ネットの声はパワーエリートには届かない

言いたいことがあれば、インターネットを通じてどんどん発信したらいいと、官邸の関係者は思っているはずです。そういった発言は政策に影響がなく、大多数の国民を動かす力にもなり得ないと、彼らは思っているからです。

インターネット上の過多な情報も同じで、大局にまったく影響はないと考えています。もしも日本がアメリカ型の民主主義国家であったなら、影響が出るかもしれません。しかし、日本は根本が天皇制のシステムのままで民主主義化を行おうとする、ちぐはぐな“民本主義”の国です。国の根っこの部分が君主制で家産国家ですから、国民のどんな発言も大局にまったく影響がないのです。

つまり、国民の発言は行政の上層部にまで上がっていかずに、遮断されているということになります。そうであれば、インターネット上の声は残念ながらカエルの声と同じようなものということになります。

こうした一種の専制的な政治をやっている分には、国民の声が直接政府を動かすことはありません。現在、日本はコロナや、ウクライナ戦争、台湾海峡有事といったものによって、行政権が事実上優位になっています。そのため、今の日本は家産政治国家ともいえるような専制化した状態になっているのです。

ネットが不満を吸収することはむしろ喜ばしい

むしろ、インターネットでみなが騒いでくれるのは、政府にとっては喜ばしいことですらあります。そこで無駄なエネルギーを使ってくれれば、反抗心を持った国民が組織化された政治運動に入ってくることはなく、当然、治安もよくなり、政府にとって非常に好都合な状況となるからです。

佐藤優『佐藤優の特別講義 民主主義の危機』(Gakken)

もちろん政府は、聞く耳を持っているという態度は常に見せています。
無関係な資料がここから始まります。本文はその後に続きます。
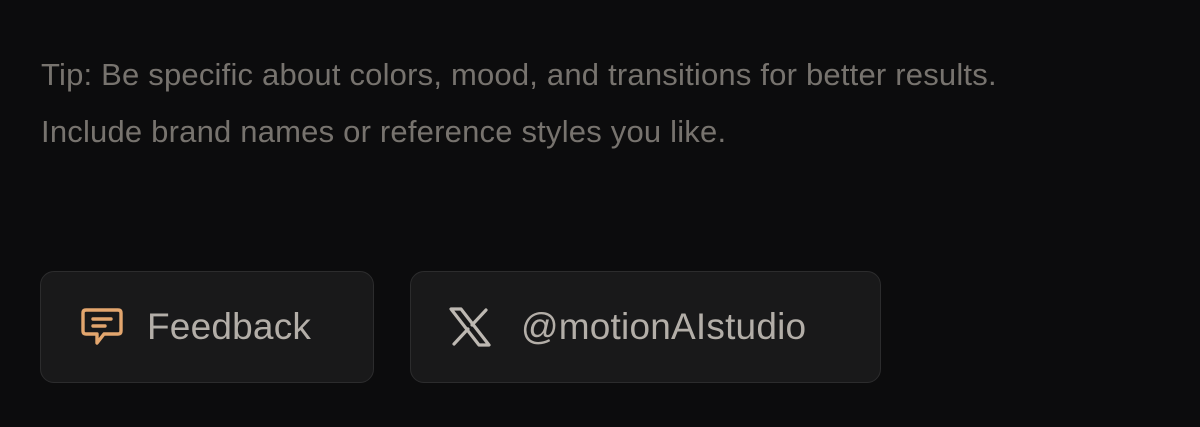 This screenshot has width=1200, height=427. I want to click on message-square-icon, so click(102, 327).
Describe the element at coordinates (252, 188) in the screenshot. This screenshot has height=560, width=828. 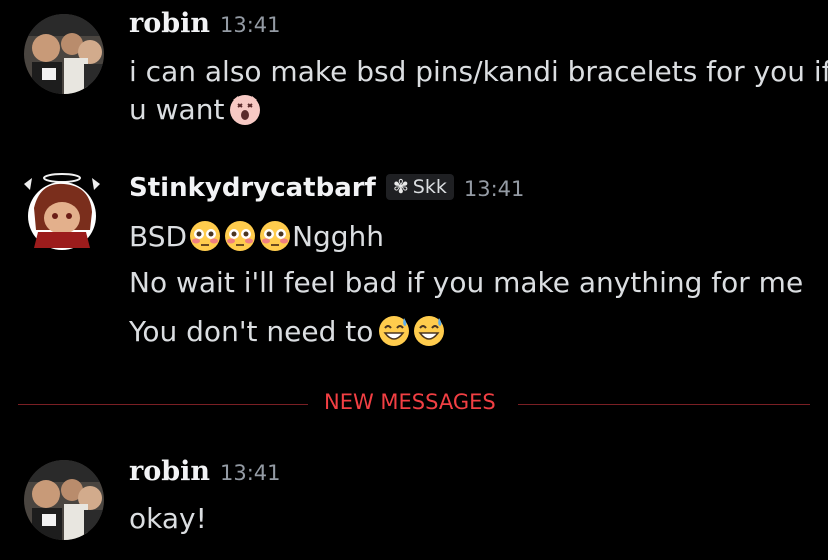
I see `username-stinkydrycatbarf: Stinkydrycatbarf` at that location.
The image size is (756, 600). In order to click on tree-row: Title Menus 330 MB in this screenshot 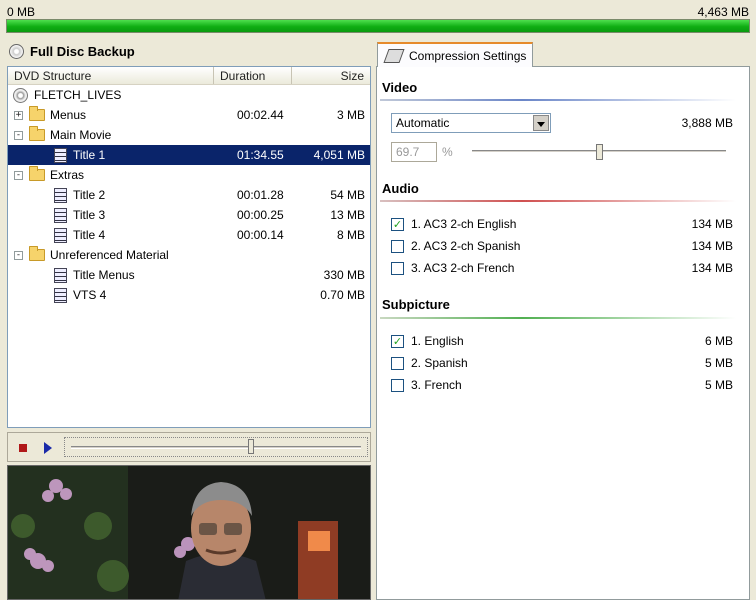, I will do `click(189, 275)`.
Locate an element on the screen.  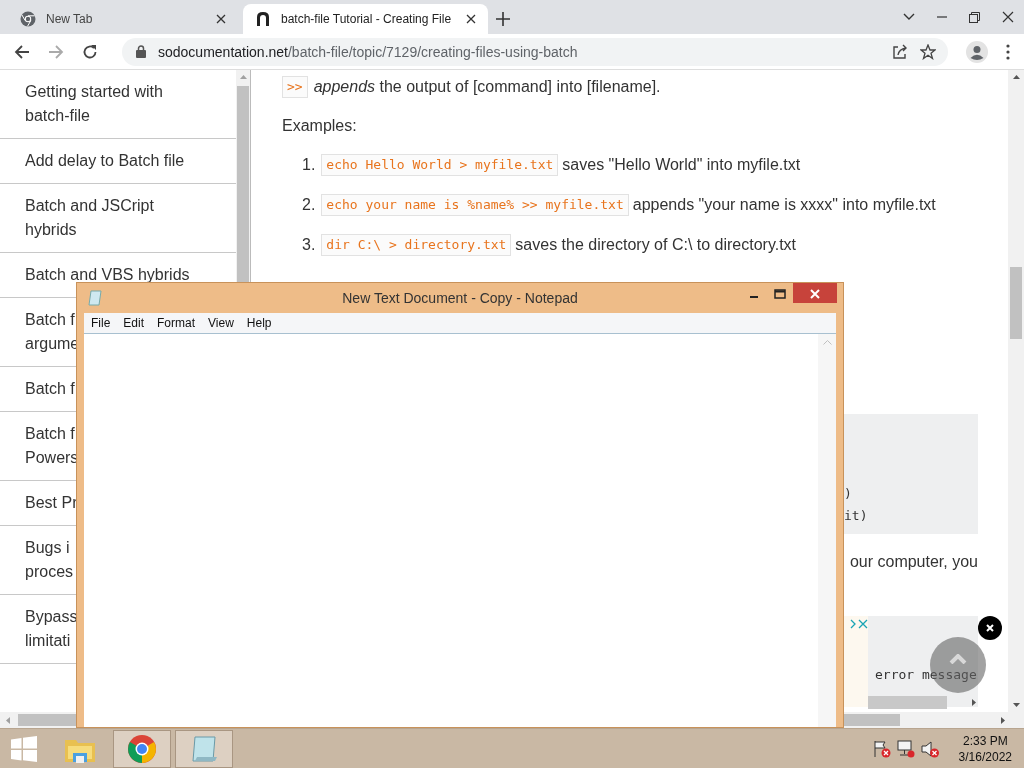
code-line: it) is located at coordinates (856, 516).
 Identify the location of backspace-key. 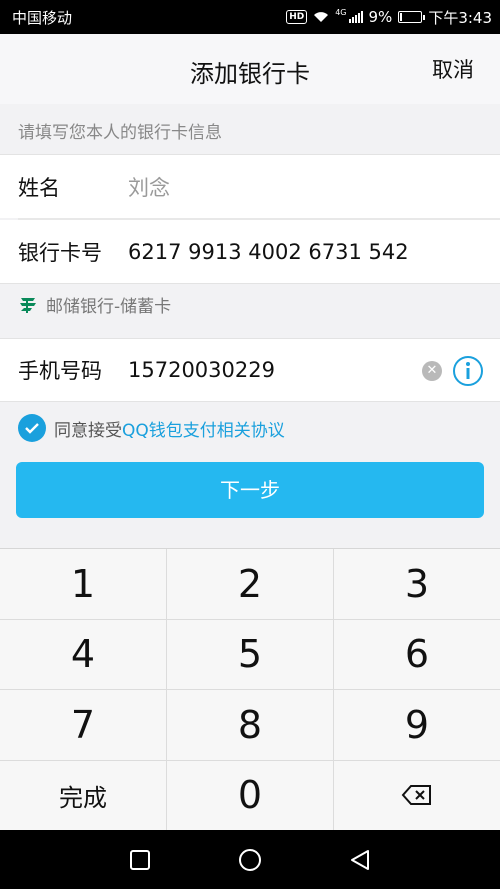
(417, 796).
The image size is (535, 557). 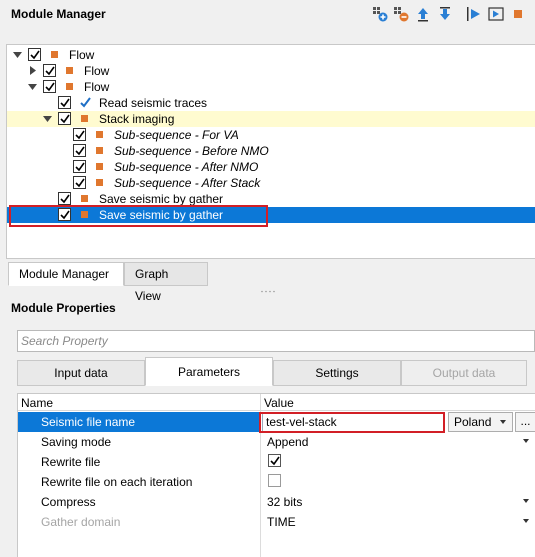 What do you see at coordinates (117, 482) in the screenshot?
I see `property-name: Rewrite file on each iteration` at bounding box center [117, 482].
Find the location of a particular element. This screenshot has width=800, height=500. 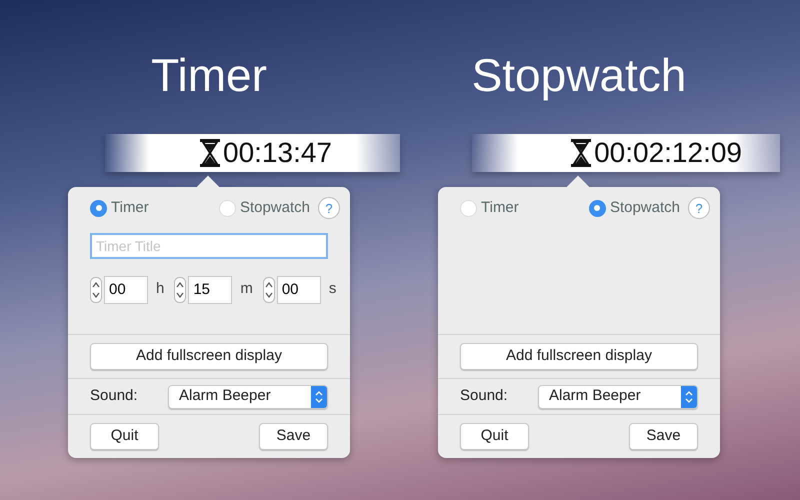

time-field: 15 is located at coordinates (210, 290).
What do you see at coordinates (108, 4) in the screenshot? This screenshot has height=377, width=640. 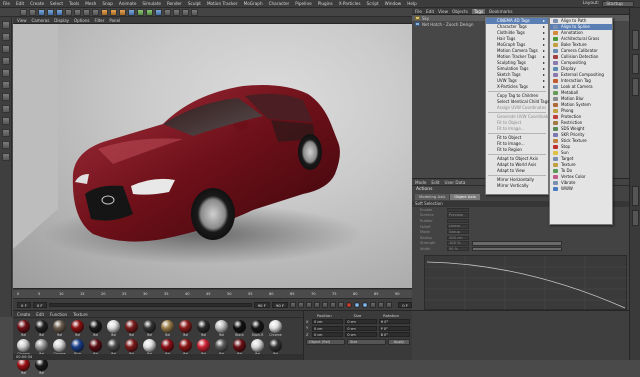 I see `menu-snap: Snap` at bounding box center [108, 4].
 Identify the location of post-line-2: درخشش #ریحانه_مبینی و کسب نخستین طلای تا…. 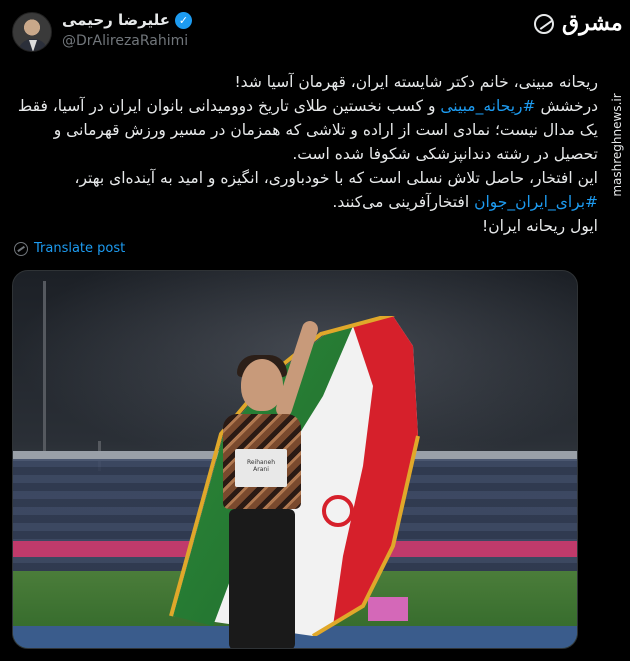
(308, 130).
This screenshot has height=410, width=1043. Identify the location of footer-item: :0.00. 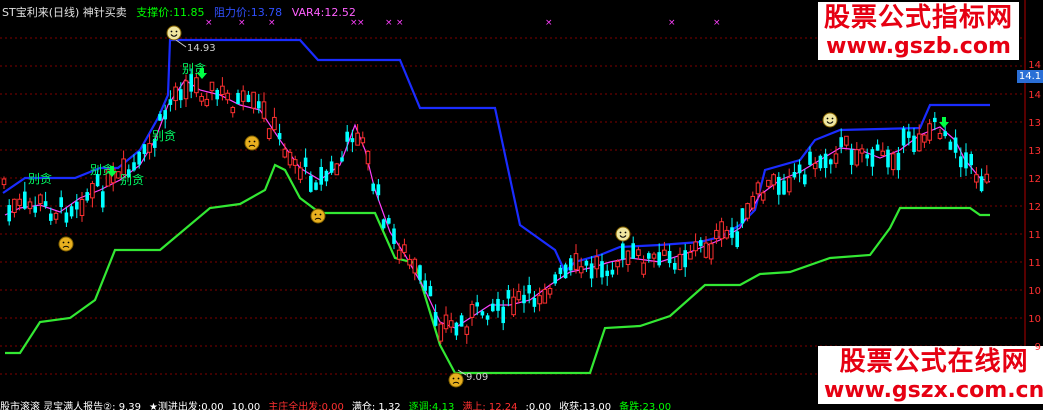
(538, 406).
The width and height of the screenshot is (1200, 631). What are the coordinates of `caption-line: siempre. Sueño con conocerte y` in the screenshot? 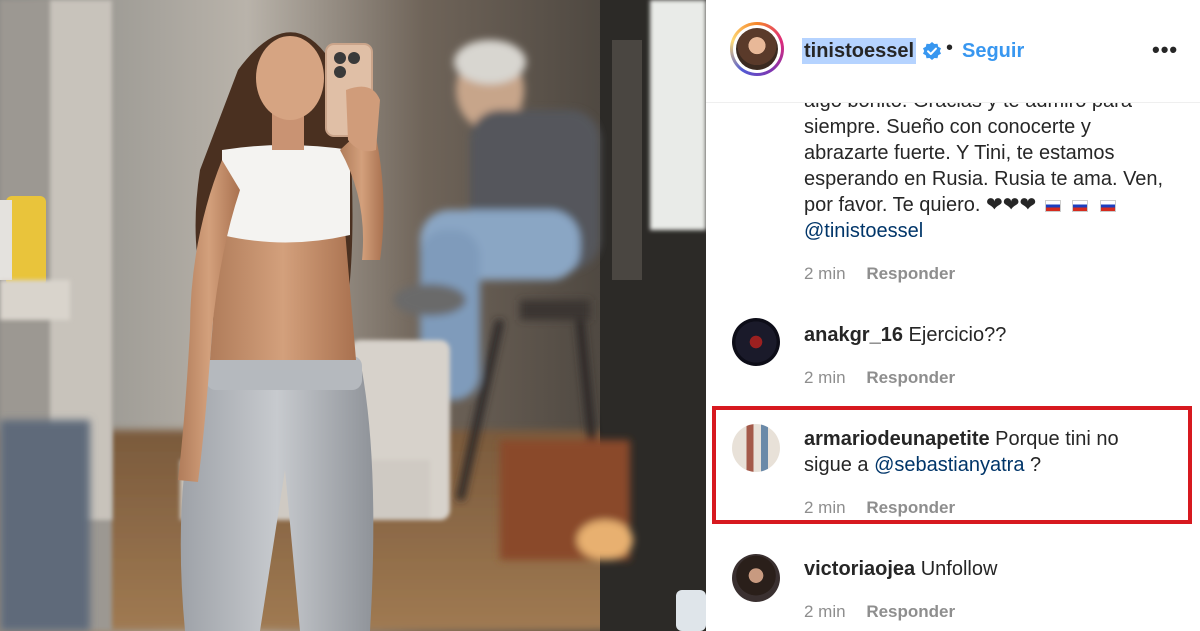 It's located at (948, 127).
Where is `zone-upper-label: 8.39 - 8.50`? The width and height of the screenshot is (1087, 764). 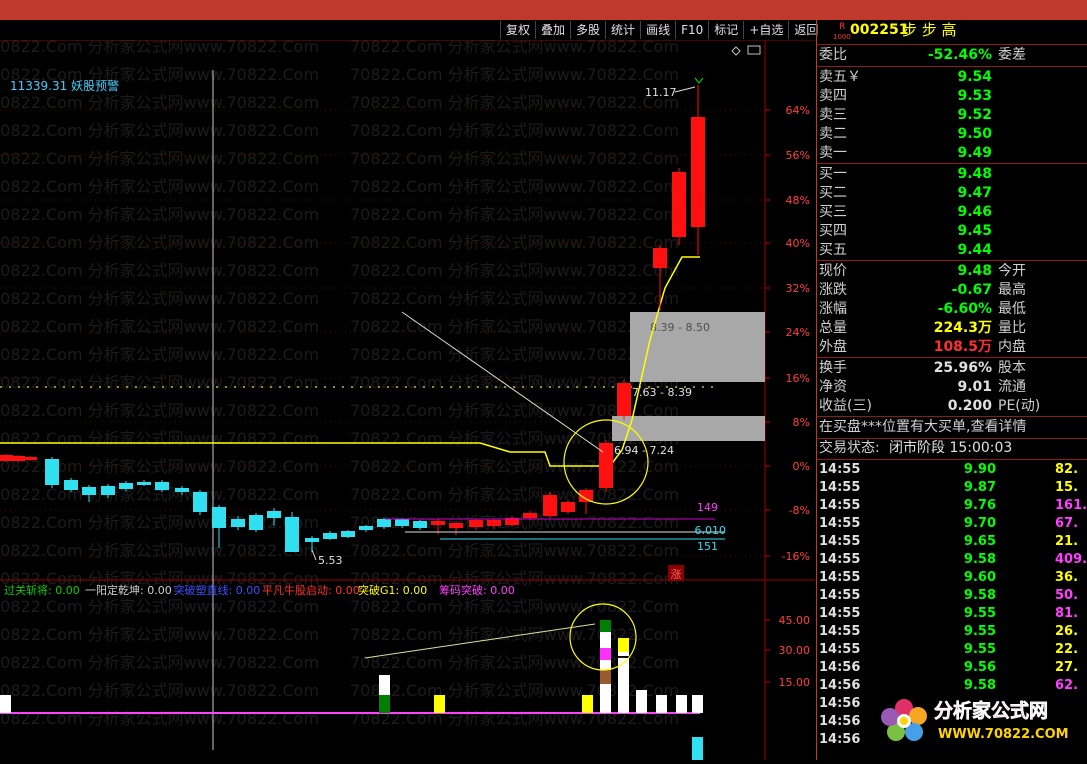
zone-upper-label: 8.39 - 8.50 is located at coordinates (680, 328).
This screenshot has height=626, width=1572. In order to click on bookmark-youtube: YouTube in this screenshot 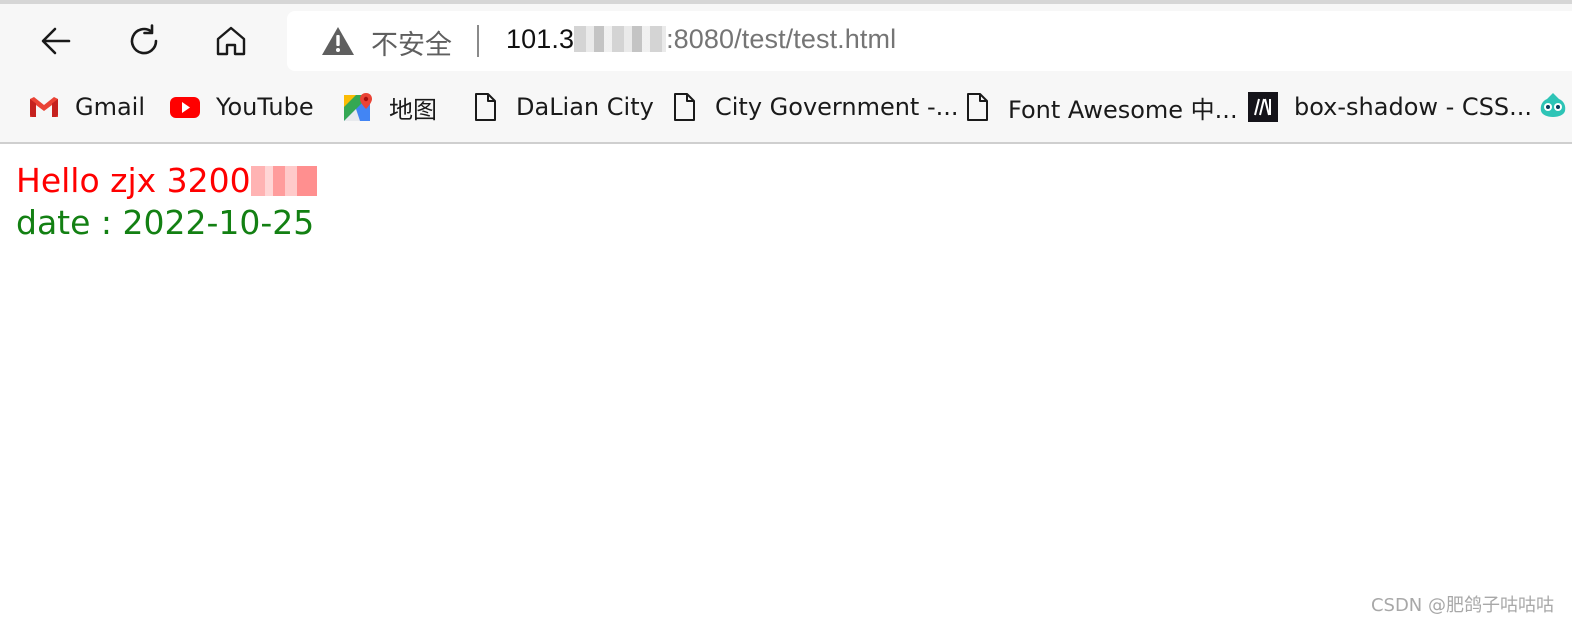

しかし、お問い合わせ用の電話番号はあるが機械音声の自動応答状態にしておいたり、メールアドレスだけ記載しておいて積極的回答をしないようにしていたりなど、十分なコンタクトをとることができない状態にしておくためのさまざまな細工を施しておくことがあります。

このように、日本では、パワーエリートと一般国民との大きな距離を生み出しているのは、インターネットによる情報量の過多という問題だけではありません。

国家の機密に深く関係する問題に関しては、一般国民があまり知らないさまざまなしくみがあって、それがパワーエリートにとってきわめて好都合に働いているというのが、日本の現状なのです。